Former F1 driver Sir Jackie Stewart founded Race Against Dementia and now RAD Dyson Fellow Dr Claire Durant hopes to establish new human models of Alzheimer's disease by investigating the role of protein involved in the degenerative process.

Unless a cure is found, one in three people born today will die with the disease.

In the UK, there is one dementia researcher to every four cancer researcher. The Race Against Dementia Dyson Fellowship fuses together a relationship between industry and medicine to explore how technology can enable breakthroughs.

Dyson engineers are helping Claire analyse brain samples on a microscopic level, using in-house equipment and expertise at Dyson’s labs in Malmesbury. T

Sir James Dyson said: “Race Against Dementia is striving to find solutions to one of the most devastating, unanswered problems in the medical world.

"I am just so pleased to support Clare’s research through the Dyson Fellowship. By encouraging collaboration across industry and asking questions we can challenges convention to find a different and better way of doing things.

"Over the past ten years Dyson has been doing very serious research into battery development which involves looking at the chemistry of batteries and what goes on inside at a molecular level. This research, as well as the skills and equipment that we have here at Dyson, meant that our engineers can help Claire examine brain tissue atomically as she continues her pioneering research. It’s about approaching things from new angles and I find that very exciting.”

After collaborating online over the past year, Claire visited Dyson’s labs and engineers in July 2021 to get hands-on with the team’s equipment, to better understand its application in her research. Speaking about the Fellowship, Claire says:

She said: “So far, I’ve designed my experiments using equipment available in my lab but working with Dyson, I’m asked questions about my methodology and apparatus that I’d never considered.

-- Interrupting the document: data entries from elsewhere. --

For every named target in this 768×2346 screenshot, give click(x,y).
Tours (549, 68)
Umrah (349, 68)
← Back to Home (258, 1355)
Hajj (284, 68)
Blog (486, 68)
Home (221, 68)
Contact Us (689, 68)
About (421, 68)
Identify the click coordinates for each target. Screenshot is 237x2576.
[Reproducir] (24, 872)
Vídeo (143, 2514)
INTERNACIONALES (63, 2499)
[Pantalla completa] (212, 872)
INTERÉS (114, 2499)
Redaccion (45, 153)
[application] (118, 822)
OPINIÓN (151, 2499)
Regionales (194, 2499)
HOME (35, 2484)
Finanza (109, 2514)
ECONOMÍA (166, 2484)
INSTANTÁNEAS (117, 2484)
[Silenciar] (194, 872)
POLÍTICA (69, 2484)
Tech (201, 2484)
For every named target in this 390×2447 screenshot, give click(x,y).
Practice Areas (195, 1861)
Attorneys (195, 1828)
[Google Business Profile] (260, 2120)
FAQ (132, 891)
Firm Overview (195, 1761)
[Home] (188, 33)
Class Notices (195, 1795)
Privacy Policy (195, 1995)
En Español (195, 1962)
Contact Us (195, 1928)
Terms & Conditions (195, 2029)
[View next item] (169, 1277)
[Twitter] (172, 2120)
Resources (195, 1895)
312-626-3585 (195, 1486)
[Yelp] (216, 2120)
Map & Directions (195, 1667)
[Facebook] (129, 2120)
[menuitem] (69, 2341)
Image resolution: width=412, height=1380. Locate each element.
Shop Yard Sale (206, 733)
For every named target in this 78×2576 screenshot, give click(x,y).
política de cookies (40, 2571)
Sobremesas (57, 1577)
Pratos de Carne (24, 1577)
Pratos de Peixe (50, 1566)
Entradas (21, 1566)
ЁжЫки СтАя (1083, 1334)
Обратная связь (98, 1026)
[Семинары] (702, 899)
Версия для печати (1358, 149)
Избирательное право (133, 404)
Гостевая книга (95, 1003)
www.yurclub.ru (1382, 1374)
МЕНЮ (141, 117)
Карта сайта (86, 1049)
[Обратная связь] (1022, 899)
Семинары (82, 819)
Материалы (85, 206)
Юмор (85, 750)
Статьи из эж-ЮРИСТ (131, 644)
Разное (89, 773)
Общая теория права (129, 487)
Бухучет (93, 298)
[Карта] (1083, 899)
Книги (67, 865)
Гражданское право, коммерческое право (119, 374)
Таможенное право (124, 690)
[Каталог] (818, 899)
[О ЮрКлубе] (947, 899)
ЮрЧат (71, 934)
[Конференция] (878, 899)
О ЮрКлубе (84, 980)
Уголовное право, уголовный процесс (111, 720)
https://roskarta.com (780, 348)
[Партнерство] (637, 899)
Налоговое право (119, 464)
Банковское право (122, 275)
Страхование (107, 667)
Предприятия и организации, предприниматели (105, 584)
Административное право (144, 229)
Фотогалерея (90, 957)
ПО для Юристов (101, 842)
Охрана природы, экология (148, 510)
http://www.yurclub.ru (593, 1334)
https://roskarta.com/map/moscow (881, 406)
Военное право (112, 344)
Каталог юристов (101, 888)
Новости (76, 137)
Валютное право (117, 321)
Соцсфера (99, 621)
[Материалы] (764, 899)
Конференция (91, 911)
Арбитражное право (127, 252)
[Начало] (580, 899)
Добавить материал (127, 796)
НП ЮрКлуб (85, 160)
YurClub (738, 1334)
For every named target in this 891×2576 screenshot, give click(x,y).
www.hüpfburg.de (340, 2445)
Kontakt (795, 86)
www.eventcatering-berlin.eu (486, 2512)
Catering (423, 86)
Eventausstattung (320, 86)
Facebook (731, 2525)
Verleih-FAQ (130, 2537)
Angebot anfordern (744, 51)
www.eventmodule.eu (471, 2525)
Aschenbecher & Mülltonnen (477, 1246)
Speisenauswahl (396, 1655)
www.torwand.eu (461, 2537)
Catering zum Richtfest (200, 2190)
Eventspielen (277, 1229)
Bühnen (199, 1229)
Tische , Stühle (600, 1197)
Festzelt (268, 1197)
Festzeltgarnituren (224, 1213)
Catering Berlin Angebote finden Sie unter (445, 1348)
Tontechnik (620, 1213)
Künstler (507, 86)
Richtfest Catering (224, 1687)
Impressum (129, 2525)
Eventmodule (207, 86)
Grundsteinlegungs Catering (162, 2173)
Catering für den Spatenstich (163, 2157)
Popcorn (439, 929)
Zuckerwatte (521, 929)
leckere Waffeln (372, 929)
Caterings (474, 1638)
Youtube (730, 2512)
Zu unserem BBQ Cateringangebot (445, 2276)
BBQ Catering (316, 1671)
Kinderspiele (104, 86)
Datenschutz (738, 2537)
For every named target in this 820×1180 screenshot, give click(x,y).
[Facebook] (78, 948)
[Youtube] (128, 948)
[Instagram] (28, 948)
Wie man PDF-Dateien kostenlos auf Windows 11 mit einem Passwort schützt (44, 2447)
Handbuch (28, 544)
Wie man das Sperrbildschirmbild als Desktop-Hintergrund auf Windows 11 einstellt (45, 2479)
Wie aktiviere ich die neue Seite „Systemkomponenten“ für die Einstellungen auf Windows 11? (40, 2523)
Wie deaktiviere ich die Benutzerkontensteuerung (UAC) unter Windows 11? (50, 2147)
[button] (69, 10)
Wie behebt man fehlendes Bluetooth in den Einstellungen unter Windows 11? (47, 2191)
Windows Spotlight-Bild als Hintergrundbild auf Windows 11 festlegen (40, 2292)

"People haven’t thought of working in this way because biology and engineering are two disciplines that normally sit on parallel tramlines. I can’t think of any other science scheme where you get access to different people and game-changing resources in the same way that you do here, it’s really phenomenal.”

Dr Claire Durrant studied Natural Sciences and completed a PhD and post doctorate in neuroscience at the University of Cambridge, sparking her intrigue to research further into how the brain works. She then relocated to the University of Edinburgh having successfully applied as the Race Against Dementia Dyson Fellow. Embarking on a five-year research programme to uniquely establish new human models of Alzheimer’s disease.

Dr Durrant’s £500,000 project, funded by the James Dyson Foundation, investigates the role of tau, a key protein implicated in both frontotemporal dementia and Alzheimer’s disease. Dr Durrant is investigating the role of tau in keeping synapses – the connections between brain cells – healthy and how these change during the disease. The tau protein is an important target for future dementia treatments and understanding more about its role in Alzheimer’s disease will be key for the success of this approach.

Dr Durrant works with a network of brain surgeons to collect small samples of living human brain, with the patient’s permission, that would otherwise be disposed of following neurosurgery. Slicing them thinly and preserving the samples in dishes, she has proven we can keep brain alive in this way. By adding different drugs or stimuli thought to cause Alzheimer’s disease to the samples, Dr Durrant can watch the changes under a microscope in real time.